JOB ITEM - Please update the rows below by replacing "location" with "position" and keeping everything else the same. Leave the pictures out of your answer.

Stored records
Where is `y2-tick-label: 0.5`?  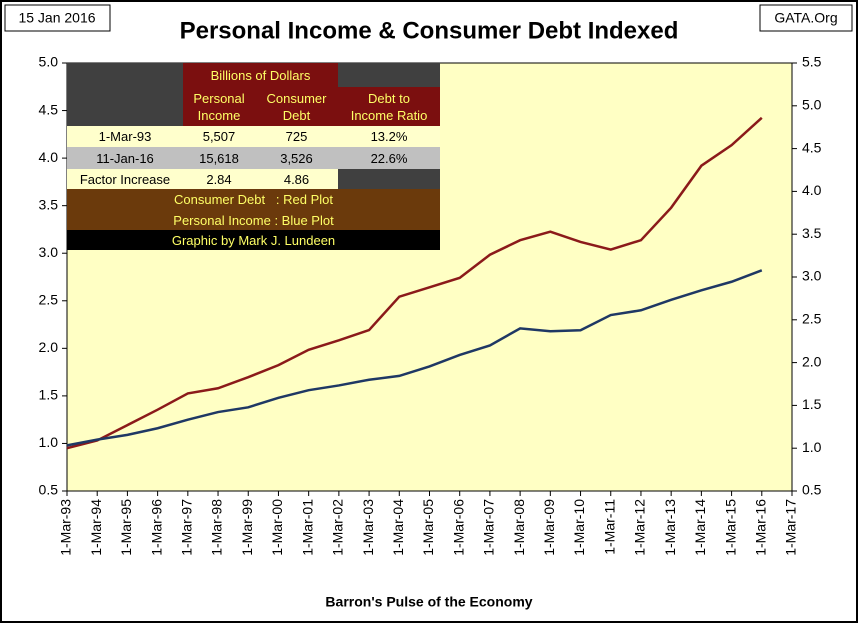
y2-tick-label: 0.5 is located at coordinates (812, 490).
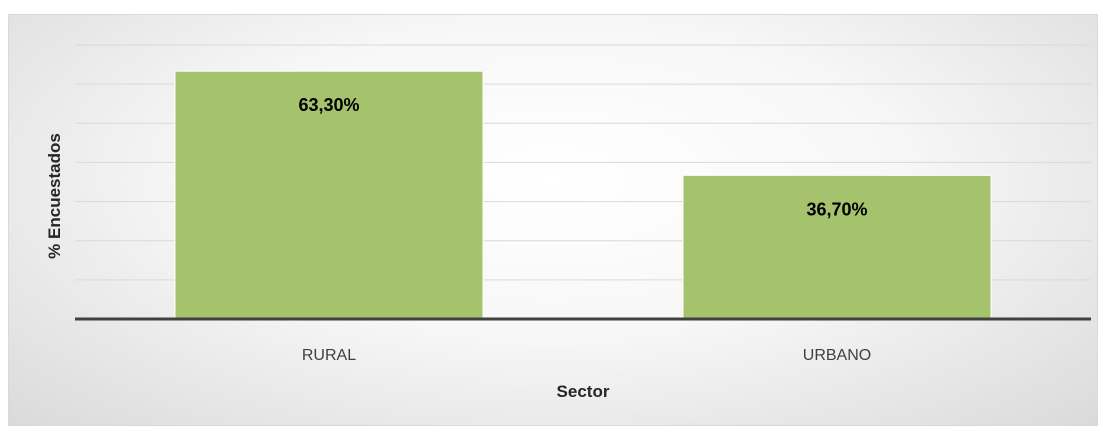 This screenshot has height=429, width=1107. What do you see at coordinates (54, 196) in the screenshot?
I see `y-axis-title: % Encuestados` at bounding box center [54, 196].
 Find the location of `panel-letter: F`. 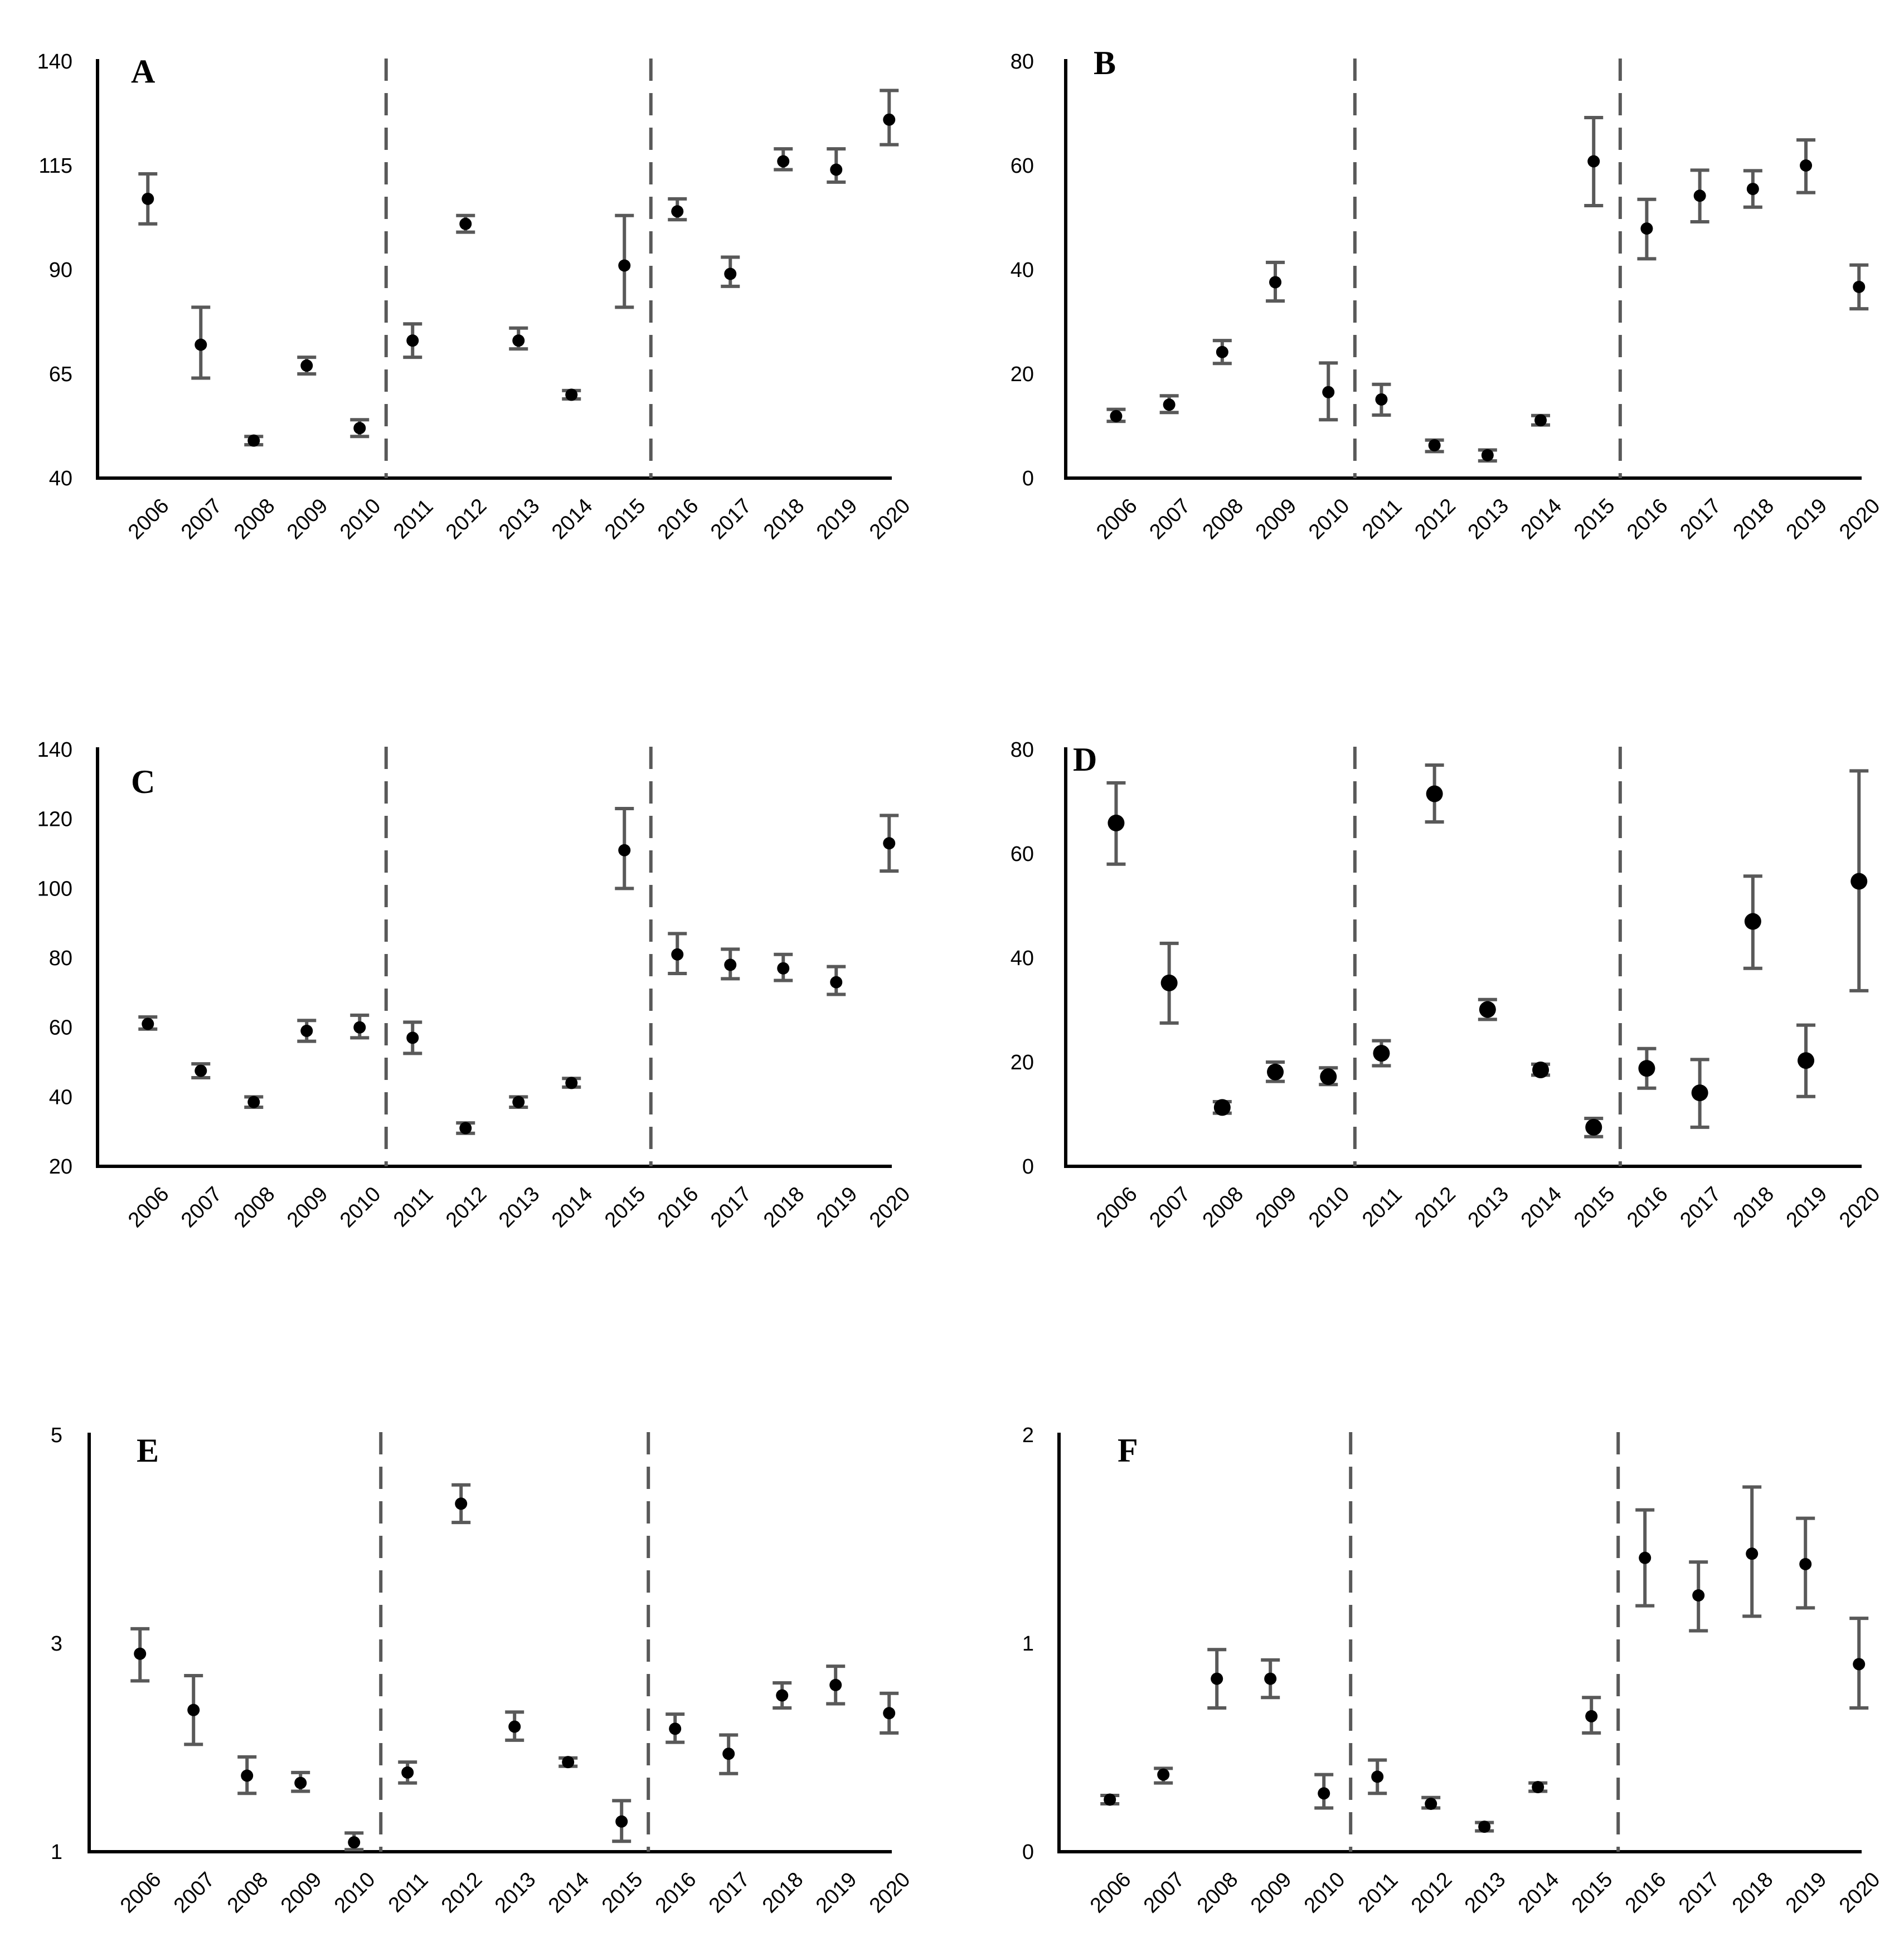

panel-letter: F is located at coordinates (1128, 1450).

RESULT -
Where is `y2-tick-label: 0.5`?  
y2-tick-label: 0.5 is located at coordinates (812, 490).
 This screenshot has height=429, width=1107. What do you see at coordinates (54, 196) in the screenshot?
I see `y-axis-title: % Encuestados` at bounding box center [54, 196].
 Find the position of `panel-letter: F`. 

panel-letter: F is located at coordinates (1128, 1450).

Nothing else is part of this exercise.